Huong stressed that the major impetus for growth in the last six months was the service sector with tourism being the bright spot.
The tourism industry attracted 5.6 million foreign travelers, or 13.5 times higher than the same period last year. The total number of domestic travelers was 64 million.
The total revenue from travelers in the first six months was estimated at VND343.1 trillion; the tourism industry recovered by 66 percent compared with 2019, before the Covid-19 outbreak.
South Korea remained the biggest inbound market for Vietnam, with 1.6 million arrivals, or 28 percent of foreign travelers, followed by China. Vietnam began receiving Chinese groups on March 15, and has received 557,000 travelers so far. The third position belonged to the US with 374,000 travelers.
There were five markets which witnessed a higher number of travelers higher than in 2019: Cambodia (338 percent), India (236 percent), Laos (117 percent), Thailand (108.4 percent) and Singapore (107.4 percent). Meanwhile, there were two markets which came close to regaining previous figures, the US (95 percent) and Australia (92 percent).
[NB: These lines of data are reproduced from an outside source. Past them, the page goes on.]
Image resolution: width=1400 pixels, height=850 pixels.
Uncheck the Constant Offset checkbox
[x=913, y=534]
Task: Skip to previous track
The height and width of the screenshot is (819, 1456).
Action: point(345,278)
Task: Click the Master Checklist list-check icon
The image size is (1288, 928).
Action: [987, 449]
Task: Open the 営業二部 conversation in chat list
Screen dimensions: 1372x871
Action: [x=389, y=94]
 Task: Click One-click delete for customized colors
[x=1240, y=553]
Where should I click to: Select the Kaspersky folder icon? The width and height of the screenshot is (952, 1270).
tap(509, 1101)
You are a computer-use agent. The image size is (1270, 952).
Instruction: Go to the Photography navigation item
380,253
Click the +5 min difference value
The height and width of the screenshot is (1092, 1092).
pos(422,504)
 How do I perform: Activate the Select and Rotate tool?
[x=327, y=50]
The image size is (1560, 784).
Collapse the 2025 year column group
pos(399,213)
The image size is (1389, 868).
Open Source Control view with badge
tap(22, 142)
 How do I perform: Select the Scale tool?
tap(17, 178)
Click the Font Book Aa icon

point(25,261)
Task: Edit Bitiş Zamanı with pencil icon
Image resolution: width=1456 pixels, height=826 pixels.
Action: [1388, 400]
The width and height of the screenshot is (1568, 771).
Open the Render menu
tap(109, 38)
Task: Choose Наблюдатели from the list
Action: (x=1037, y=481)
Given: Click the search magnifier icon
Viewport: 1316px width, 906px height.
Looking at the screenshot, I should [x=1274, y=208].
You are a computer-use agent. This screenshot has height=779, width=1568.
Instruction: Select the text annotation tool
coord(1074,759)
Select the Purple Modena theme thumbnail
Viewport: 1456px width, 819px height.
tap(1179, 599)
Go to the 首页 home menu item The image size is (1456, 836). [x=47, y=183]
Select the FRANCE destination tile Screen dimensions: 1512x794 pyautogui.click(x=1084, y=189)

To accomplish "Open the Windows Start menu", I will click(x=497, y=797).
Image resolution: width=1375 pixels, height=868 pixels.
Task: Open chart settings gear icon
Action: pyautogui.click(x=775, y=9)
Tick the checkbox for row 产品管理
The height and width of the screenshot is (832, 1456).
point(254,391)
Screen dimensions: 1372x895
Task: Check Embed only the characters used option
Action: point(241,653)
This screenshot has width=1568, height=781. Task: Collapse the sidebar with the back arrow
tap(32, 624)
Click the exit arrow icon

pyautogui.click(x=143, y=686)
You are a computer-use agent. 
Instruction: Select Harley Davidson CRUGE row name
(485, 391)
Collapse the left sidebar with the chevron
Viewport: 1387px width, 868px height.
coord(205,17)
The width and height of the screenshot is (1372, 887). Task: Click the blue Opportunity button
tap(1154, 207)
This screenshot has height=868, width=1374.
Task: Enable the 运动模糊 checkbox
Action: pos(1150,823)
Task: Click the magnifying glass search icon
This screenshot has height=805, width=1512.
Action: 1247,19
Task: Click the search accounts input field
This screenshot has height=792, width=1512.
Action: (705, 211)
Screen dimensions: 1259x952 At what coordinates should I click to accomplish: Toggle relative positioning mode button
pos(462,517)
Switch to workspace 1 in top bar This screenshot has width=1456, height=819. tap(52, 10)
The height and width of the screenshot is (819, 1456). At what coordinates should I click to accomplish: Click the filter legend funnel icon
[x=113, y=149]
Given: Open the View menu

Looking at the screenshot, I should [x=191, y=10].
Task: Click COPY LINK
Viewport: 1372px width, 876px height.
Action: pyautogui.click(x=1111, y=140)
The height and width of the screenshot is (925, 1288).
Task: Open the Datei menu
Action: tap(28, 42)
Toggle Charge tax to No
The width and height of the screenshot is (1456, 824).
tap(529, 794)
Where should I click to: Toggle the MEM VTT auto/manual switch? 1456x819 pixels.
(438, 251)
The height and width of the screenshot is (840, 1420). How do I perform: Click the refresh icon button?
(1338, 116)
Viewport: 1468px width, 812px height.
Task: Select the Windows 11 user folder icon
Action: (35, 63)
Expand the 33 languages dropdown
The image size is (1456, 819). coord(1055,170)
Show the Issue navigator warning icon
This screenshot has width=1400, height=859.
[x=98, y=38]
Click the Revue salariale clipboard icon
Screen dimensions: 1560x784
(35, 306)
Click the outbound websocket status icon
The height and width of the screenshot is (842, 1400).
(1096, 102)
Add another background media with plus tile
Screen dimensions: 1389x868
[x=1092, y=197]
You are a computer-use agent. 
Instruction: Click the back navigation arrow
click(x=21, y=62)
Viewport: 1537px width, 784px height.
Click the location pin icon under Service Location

According to the Tourism Information Center, from mid-March to early June, the number of internet searches for Vietnam’s tourism increased by 10-25 percent, ranking seventh in the world. Vietnam was the only Southeast Asian country listed in the group. The international markets searched the most about Vietnam’s tourism were the US, Japan, Australia, India, South Korea, Singapore, the UK, Malaysia, Germany and France. All of them are key markets for Vietnam.
Prospects for next six months
Head of the Government Office Tran Van Son said that disbursement of public investment increased sharply, reaching VND216 trillion, up 27.75 percent (VND65 trillion), over the first half of 2022.
According to Deputy Minister of Planning and Investment Tran Quoc Phuong, the goal of disbursing 95 percent of the capital plan (VND711 trillion) by the end of the year is attainable.
Dinh Trong Thinh, a respected economist, predicted that the GDP growth rate for 2023 may reach 6.3-6.7 percent, and the inflation rate 3.3-3.5 percent. The growth rate of 6.7-7.3 percent may be attainable if enterprises can regain traditional markets, expand export markets, take full advantage of the government-initiated demand stimulus programs, and continue to enjoy falling petroleum prices.